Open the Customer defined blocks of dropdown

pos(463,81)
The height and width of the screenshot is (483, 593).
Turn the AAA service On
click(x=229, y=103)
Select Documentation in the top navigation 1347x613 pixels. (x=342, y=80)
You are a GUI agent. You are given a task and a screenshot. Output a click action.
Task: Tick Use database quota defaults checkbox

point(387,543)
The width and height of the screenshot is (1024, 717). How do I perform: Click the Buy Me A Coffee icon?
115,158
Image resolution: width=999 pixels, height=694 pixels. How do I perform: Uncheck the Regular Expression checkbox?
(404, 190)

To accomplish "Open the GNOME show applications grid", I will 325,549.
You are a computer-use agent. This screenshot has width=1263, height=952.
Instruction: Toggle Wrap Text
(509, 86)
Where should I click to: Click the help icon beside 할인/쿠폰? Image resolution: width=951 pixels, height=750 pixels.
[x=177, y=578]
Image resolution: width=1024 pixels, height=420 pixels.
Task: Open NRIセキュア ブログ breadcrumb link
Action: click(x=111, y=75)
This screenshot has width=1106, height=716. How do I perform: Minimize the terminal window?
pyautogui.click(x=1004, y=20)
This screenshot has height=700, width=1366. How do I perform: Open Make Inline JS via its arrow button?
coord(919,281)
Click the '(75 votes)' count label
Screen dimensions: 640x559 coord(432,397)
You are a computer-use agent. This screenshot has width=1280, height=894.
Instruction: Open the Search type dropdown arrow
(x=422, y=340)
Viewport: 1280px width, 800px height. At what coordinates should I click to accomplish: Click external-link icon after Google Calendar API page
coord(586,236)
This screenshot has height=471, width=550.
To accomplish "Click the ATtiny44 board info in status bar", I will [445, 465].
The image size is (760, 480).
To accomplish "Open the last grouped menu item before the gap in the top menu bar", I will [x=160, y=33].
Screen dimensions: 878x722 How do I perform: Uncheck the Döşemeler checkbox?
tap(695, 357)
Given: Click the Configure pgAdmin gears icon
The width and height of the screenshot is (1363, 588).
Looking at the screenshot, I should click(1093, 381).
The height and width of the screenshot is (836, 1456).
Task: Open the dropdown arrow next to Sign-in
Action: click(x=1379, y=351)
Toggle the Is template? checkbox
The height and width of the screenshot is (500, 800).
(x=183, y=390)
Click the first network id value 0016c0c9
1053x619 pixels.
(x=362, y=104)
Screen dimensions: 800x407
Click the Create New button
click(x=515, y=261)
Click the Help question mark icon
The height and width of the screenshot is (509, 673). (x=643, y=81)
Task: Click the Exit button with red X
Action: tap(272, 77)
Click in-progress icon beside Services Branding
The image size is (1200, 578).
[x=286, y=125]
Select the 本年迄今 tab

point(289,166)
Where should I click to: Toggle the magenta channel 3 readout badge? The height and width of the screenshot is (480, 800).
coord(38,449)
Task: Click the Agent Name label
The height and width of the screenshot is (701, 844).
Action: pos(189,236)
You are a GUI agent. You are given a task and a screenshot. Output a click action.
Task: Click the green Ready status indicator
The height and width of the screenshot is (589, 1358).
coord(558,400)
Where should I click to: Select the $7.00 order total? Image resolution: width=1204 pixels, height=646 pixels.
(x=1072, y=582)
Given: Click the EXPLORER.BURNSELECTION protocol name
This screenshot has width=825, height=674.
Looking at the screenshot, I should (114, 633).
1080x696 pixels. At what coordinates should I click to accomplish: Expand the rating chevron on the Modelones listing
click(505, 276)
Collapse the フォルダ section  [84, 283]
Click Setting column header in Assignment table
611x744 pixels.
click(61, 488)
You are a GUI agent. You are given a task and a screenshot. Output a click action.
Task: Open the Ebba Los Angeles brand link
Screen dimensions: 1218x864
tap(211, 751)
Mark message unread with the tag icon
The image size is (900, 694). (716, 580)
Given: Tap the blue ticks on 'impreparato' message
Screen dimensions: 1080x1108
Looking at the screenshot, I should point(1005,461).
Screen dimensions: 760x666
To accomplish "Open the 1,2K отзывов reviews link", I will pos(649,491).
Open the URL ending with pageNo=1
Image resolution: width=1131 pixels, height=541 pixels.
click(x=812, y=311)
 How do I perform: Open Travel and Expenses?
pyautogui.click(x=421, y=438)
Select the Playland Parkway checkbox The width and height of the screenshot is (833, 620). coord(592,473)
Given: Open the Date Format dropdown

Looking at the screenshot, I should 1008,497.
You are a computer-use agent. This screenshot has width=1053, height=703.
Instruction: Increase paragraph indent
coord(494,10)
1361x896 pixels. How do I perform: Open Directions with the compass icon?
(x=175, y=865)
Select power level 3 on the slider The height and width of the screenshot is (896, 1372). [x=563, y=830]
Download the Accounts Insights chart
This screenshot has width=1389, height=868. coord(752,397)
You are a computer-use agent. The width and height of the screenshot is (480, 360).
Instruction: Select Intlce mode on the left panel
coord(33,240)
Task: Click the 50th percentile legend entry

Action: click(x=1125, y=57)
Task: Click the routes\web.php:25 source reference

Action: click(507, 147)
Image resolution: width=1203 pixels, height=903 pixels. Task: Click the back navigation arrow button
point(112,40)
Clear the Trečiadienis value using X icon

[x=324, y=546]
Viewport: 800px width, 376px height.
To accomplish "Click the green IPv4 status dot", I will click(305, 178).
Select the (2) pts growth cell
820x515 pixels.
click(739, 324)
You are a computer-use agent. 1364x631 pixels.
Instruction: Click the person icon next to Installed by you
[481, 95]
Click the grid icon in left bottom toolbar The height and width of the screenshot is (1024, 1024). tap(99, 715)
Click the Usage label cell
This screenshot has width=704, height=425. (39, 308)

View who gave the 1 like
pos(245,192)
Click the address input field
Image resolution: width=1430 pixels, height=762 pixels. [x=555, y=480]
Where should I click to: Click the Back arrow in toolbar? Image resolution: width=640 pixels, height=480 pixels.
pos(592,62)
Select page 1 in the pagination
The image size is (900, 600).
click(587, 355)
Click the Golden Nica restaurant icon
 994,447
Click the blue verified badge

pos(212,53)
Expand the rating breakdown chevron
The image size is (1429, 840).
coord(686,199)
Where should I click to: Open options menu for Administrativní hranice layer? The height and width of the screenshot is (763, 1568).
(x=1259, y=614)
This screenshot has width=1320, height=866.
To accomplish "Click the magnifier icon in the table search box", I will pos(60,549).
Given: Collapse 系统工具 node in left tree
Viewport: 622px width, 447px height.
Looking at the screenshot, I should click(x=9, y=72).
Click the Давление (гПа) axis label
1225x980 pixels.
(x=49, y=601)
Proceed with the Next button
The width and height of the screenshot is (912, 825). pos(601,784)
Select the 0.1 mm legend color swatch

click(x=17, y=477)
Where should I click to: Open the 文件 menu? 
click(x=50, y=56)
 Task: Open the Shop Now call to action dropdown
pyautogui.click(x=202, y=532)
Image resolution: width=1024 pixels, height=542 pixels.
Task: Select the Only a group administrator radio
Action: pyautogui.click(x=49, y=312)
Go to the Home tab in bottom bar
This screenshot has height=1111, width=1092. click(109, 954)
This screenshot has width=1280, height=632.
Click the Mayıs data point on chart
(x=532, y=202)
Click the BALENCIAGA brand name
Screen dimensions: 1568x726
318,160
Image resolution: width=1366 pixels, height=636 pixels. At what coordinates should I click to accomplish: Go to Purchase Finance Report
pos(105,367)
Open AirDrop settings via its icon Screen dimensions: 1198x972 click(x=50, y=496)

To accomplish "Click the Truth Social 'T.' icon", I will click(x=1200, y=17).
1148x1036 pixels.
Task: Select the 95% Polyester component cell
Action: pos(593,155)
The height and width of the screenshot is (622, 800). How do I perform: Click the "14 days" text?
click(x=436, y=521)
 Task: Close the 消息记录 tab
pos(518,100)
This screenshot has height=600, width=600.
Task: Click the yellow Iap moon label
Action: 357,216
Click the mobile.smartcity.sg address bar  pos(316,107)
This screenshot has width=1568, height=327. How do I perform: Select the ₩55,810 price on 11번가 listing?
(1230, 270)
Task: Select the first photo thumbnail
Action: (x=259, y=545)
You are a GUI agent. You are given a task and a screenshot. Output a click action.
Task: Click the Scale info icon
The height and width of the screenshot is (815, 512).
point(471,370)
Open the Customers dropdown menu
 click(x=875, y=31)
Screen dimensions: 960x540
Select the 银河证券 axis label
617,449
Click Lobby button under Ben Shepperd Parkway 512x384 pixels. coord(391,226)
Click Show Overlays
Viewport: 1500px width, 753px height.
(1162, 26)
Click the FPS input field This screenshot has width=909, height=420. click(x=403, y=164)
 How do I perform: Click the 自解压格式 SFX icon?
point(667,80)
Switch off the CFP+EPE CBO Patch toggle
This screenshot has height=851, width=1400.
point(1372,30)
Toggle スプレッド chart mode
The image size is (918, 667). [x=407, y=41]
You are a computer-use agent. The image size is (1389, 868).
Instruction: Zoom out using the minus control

-- -- --

* _Work to be completed_
Your answer should consist of each line of the data above in which the word "status" occurs.

* _Problem solution_
To accomplish "Click the ATtiny44 board info in status bar", I will [445, 465].
Task: Click the green Ready status indicator
To accomplish "Click the green IPv4 status dot", I will click(305, 178).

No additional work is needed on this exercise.